**Problem**
Report the lines of the material that carry the string "input".

**Data shown**
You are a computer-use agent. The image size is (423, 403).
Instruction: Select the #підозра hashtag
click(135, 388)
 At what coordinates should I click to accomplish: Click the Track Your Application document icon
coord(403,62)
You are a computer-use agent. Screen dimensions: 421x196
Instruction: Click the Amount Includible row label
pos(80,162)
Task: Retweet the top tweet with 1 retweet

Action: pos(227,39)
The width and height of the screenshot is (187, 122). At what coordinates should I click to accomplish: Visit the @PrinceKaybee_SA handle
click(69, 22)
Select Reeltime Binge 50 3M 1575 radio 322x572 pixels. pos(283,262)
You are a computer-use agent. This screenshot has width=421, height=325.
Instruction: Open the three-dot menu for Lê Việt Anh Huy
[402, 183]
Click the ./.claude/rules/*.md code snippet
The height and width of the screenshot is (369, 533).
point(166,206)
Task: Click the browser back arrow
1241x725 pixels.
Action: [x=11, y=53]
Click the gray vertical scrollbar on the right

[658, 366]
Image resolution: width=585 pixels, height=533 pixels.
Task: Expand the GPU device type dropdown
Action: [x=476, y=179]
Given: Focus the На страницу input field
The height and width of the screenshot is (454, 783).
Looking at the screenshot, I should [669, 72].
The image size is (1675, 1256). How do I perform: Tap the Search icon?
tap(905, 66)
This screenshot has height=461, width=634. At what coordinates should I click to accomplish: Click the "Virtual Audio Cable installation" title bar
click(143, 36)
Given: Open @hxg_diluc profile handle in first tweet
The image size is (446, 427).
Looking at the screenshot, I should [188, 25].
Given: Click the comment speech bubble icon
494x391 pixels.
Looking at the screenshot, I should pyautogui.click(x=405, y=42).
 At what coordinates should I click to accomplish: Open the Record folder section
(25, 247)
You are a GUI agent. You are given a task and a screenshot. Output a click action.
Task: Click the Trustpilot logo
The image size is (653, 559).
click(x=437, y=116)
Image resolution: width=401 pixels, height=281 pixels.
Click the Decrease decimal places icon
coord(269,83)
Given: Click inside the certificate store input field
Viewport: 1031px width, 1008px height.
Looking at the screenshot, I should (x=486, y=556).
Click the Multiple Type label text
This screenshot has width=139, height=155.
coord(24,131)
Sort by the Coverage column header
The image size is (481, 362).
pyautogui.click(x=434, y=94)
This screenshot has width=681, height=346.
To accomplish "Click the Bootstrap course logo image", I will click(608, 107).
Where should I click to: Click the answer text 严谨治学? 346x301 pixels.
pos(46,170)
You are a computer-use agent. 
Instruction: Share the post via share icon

**Reply to the exercise**
Given: Focus the На страницу input field
Given: Click inside the certificate store input field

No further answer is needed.